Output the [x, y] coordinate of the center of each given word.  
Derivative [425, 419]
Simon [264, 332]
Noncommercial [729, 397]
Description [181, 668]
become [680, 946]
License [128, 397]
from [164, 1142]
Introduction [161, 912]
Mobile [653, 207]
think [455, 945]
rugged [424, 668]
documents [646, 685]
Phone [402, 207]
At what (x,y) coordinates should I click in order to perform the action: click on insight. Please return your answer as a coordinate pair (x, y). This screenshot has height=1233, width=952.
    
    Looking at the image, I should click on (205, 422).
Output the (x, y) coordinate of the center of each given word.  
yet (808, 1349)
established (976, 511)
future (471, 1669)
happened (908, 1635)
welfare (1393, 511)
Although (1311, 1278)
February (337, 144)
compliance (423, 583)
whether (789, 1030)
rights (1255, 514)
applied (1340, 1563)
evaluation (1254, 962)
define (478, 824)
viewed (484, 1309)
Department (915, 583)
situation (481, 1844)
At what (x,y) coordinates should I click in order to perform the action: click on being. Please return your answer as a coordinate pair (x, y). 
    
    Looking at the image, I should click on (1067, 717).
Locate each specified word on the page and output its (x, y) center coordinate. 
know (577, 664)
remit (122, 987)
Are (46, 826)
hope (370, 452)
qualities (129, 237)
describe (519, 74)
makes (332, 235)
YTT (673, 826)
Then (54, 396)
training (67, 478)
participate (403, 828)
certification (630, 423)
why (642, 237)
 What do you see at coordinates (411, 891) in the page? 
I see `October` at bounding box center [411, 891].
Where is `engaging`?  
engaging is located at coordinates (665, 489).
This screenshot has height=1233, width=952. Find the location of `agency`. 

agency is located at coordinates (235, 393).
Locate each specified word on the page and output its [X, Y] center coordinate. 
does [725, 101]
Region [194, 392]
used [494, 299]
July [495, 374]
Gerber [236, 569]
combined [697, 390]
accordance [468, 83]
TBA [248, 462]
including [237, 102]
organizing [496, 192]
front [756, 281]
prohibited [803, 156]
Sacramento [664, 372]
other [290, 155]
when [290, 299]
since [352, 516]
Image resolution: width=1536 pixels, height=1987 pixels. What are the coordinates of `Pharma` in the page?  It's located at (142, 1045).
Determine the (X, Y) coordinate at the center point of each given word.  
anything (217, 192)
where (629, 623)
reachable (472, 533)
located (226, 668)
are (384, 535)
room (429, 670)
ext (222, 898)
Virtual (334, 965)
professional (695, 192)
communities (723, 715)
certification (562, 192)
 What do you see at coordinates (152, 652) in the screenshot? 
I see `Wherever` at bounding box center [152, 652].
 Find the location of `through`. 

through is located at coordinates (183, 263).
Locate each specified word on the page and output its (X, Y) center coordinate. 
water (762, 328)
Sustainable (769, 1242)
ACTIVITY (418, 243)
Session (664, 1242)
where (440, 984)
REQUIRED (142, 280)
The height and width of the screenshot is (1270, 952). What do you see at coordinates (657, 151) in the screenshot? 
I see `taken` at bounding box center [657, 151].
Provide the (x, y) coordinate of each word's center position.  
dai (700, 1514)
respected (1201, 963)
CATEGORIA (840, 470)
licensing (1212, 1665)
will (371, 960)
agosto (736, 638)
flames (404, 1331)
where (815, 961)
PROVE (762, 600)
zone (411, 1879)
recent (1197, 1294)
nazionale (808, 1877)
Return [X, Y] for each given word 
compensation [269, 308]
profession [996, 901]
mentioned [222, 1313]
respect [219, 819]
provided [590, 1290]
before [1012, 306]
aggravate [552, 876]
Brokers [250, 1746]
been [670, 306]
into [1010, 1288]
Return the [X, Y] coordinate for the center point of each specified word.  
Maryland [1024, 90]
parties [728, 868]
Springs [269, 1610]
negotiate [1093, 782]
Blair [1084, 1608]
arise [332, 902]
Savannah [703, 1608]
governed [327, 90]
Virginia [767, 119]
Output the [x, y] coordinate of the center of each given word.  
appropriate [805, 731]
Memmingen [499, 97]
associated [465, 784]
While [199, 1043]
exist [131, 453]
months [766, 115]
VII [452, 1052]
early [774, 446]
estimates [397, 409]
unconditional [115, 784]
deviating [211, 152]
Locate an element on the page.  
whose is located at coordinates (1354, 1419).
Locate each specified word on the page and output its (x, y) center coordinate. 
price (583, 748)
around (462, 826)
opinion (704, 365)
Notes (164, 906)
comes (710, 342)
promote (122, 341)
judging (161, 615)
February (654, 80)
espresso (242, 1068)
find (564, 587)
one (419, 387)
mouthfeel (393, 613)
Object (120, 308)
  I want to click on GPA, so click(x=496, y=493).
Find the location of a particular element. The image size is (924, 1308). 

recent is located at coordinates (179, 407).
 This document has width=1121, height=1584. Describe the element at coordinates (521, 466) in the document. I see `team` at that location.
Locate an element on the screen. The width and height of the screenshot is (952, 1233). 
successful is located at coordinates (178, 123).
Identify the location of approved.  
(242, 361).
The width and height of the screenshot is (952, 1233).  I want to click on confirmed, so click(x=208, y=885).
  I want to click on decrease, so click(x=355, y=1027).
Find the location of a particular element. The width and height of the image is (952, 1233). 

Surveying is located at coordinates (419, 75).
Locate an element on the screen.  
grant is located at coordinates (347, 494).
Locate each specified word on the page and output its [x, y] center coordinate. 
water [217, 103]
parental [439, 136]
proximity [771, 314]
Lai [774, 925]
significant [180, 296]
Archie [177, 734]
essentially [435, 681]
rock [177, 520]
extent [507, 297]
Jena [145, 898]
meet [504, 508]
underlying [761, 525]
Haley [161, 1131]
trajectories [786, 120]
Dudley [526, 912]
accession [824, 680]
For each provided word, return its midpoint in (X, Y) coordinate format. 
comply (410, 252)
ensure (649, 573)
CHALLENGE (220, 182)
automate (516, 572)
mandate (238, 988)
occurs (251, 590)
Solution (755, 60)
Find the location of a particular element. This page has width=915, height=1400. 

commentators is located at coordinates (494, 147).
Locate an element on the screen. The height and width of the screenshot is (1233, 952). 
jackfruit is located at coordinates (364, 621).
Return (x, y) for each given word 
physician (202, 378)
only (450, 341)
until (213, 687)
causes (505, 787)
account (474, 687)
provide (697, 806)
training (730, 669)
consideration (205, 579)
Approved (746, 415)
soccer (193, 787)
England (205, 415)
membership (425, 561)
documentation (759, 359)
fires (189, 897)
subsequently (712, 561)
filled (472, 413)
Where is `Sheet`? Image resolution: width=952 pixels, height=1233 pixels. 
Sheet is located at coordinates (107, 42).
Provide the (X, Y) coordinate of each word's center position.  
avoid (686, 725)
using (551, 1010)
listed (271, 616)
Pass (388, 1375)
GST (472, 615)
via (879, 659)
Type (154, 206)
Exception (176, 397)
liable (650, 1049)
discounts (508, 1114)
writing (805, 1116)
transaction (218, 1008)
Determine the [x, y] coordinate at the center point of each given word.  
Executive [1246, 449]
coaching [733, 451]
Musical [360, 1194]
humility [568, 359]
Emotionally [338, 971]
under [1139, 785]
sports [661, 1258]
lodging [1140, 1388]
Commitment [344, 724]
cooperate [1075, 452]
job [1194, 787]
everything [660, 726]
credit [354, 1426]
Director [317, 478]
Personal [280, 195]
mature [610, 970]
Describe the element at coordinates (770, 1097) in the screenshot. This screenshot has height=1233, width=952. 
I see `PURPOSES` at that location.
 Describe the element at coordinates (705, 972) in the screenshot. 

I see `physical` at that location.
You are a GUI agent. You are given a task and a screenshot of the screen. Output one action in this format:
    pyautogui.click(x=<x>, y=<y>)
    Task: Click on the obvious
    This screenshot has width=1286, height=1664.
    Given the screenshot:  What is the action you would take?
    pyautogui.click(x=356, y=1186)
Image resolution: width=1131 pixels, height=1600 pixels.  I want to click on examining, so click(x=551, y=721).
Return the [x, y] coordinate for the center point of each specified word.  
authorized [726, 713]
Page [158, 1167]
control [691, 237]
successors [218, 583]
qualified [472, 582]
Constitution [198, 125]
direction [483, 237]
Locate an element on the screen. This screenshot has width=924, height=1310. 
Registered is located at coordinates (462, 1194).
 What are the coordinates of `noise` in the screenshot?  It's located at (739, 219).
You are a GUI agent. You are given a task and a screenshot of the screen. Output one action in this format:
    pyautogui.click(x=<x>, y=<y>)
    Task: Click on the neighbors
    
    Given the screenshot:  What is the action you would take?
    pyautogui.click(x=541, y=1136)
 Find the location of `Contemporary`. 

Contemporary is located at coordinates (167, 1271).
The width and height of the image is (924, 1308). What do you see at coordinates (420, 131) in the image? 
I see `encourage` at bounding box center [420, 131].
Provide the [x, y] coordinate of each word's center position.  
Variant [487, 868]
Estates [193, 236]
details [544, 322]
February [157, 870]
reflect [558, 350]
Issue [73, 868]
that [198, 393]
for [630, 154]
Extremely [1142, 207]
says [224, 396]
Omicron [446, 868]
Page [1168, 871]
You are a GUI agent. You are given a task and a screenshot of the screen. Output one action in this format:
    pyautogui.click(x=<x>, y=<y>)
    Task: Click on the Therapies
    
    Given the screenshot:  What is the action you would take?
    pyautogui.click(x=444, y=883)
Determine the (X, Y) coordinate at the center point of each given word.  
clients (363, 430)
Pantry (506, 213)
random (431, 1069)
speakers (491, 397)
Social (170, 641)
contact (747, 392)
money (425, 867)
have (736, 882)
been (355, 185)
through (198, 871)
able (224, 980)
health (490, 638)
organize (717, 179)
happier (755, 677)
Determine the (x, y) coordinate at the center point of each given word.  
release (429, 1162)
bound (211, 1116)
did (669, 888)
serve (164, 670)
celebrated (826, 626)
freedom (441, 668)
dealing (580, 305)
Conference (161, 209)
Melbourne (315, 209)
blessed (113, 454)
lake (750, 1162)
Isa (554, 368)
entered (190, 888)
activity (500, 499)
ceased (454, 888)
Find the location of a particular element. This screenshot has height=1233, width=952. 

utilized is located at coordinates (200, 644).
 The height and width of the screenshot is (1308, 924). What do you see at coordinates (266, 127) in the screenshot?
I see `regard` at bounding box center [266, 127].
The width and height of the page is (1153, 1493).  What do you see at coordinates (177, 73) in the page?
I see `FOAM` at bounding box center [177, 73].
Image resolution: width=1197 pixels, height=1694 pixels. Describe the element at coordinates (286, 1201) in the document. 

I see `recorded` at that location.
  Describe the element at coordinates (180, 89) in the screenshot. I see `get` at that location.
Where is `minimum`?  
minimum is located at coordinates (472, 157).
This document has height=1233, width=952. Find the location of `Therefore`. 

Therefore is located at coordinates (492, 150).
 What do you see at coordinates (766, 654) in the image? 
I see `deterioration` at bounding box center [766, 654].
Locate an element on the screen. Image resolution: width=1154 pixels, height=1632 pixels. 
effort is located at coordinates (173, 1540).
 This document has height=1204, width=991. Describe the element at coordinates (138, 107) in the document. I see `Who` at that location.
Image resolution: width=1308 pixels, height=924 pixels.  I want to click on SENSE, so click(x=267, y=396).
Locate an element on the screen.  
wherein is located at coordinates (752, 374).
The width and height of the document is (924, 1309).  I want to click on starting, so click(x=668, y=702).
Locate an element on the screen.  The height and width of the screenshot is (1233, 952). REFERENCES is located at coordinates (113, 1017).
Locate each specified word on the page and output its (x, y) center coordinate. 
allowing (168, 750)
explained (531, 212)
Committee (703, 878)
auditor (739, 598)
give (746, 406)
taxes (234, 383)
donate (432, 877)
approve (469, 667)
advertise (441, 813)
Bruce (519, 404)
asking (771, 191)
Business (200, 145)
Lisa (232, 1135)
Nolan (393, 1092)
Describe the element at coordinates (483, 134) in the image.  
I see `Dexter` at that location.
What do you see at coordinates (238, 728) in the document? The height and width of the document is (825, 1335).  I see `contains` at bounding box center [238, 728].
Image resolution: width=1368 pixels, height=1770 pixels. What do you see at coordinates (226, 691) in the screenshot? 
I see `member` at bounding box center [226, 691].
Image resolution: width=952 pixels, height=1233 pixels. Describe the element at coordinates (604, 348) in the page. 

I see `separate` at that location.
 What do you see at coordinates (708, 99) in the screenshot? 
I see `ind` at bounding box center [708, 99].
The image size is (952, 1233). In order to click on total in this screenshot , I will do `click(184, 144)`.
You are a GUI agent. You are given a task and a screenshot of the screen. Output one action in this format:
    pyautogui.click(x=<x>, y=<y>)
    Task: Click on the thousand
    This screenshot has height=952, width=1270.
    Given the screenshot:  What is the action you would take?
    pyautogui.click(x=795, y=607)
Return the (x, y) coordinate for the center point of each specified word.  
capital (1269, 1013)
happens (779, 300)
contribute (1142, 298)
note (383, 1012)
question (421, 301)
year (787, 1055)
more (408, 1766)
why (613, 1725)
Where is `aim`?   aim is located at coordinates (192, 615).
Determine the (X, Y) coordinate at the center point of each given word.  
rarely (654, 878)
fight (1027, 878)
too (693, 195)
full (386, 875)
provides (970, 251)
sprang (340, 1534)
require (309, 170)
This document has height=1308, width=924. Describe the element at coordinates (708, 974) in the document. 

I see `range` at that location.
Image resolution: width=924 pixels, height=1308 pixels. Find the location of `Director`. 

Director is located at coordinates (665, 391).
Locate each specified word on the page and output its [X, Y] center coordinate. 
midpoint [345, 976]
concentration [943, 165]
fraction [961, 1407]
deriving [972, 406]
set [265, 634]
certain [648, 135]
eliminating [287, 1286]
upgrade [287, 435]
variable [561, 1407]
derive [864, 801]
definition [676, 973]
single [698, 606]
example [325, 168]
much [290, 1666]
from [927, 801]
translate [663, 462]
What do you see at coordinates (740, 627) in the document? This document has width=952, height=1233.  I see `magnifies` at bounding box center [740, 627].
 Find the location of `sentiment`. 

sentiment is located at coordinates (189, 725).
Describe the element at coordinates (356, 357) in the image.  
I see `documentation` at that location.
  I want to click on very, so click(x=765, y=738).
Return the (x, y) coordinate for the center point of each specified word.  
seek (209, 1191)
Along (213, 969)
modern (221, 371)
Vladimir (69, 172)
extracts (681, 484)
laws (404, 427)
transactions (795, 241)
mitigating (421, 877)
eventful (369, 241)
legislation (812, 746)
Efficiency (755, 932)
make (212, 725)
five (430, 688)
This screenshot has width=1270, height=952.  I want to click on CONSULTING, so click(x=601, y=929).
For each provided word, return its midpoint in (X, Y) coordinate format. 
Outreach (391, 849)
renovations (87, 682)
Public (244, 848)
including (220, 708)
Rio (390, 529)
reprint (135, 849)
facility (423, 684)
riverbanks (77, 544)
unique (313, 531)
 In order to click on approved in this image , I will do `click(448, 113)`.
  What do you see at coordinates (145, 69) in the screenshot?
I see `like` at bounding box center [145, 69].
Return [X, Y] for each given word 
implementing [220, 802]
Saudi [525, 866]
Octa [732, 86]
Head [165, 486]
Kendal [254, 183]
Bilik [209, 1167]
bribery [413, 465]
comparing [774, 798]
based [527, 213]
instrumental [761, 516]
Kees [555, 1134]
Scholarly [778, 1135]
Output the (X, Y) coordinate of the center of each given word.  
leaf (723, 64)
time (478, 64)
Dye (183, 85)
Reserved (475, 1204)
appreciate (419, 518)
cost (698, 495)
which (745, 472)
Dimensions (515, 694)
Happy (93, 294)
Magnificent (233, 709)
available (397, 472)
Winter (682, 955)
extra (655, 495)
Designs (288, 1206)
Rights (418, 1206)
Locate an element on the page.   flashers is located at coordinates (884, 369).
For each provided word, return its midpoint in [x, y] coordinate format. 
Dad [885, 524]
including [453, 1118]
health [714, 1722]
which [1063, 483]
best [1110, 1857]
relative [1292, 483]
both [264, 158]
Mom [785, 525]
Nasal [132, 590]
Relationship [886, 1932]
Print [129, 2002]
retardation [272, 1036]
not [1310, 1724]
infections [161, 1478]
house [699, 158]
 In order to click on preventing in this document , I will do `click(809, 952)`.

§

Convert the entries from the start through the line containing "Phone [402, 207]" into a Markdown table with the columns Row and Line. Leave out blank lines.

■ SOLUTION ■
| Row | Line |
|---|---|
| 1 | Output the [x, y] coordinate of the center of each given word.   |
| 2 | Derivative [425, 419] |
| 3 | Simon [264, 332] |
| 4 | Noncommercial [729, 397] |
| 5 | Description [181, 668] |
| 6 | become [680, 946] |
| 7 | License [128, 397] |
| 8 | from [164, 1142] |
| 9 | Introduction [161, 912] |
| 10 | Mobile [653, 207] |
| 11 | think [455, 945] |
| 12 | rugged [424, 668] |
| 13 | documents [646, 685] |
| 14 | Phone [402, 207] |